**WORK ORDER 1**
Print the section of the Bonnie Loch-Woodsetter North article starting at "The area was part" and ending at "2010 U.S. census.".
**WORK ORDER 2**
Carry on the Bonnie Loch-Woodsetter North article from the point where it stops.

**PASSAGE SHOWN**
=== Section Start ===
= Bonnie Loch-Woodsetter North, Florida =

Bonnie Loch-Woodsetter North is a former census-designated place (CDP) in Broward County, Florida, United States. The population was 4,275 at the 2000 census. According to the U.S. Census errata, the area was misspelled as "Bonnie Lock-Woodsetter North".

The area was part of the Pompano Beach Highlands census area in the 1990 census.

==Geography==
Bonnie Loch-Woodsetter North is located at .

According to the United States Census Bureau, the CDP has a total area of 1.2 km2, all land.

==Demographics==
Bonnie Loch-Woodsetter North first appeared as a census designated place in the 2000 U.S. census created from part of Pompano Beach Highlands CDP. It was annexed to the city of Deerfield Beach prior to the 2010 U.S. census.
=== Section End ===
**INPUT DATA**
=== Section Start ===
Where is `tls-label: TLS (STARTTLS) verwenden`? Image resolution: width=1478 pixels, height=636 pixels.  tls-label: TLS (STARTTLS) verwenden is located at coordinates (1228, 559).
=== Section End ===
**EXERCISE RESULT 1**
The area was part of the Pompano Beach Highlands census area in the 1990 census.

==Geography==
Bonnie Loch-Woodsetter North is located at .

According to the United States Census Bureau, the CDP has a total area of 1.2 km2, all land.

==Demographics==
Bonnie Loch-Woodsetter North first appeared as a census designated place in the 2000 U.S. census created from part of Pompano Beach Highlands CDP. It was annexed to the city of Deerfield Beach prior to the 2010 U.S. census.

**EXERCISE RESULT 2**
===2000 census===
As of the census of 2000, there were 4,275 people, 1,271 households, and 990 families residing in the CDP. The population density was 3,438.7 /km2. There were 1,359 housing units at an average density of 1,093.2 /km2. The racial makeup of the CDP was 47.91% White (37.6% were Non-Hispanic White,) 31.16% African American, 0.42% Native American, 2.64% Asian, 0.05% Pacific Islander, 8.23% from other races, and 9.59% from two or more races. Hispanic or Latino of any race were 17.10% of the population.

There were 1,271 households, out of which 46.8% had children under the age of 18 living with them, 49.9% were married couples living together, 18.7% had a female householder with no husband present, and 22.1% were non-families. 13.1% of all households were made up of individuals, and 3.1% had someone living alone who was 65 years of age or older. The average household size was 3.30 and the average family size was 3.55.

In the CDP, the population was spread out, with 30.0% under the age of 18, 11.2% from 18 to 24, 34.6% from 25 to 44, 17.5% from 45 to 64, and 6.7% who were 65 years of age or older. The median age was 31 years. For every 100 females, there were 101.7 males. For every 100 females age 18 and over, there were 102.4 males.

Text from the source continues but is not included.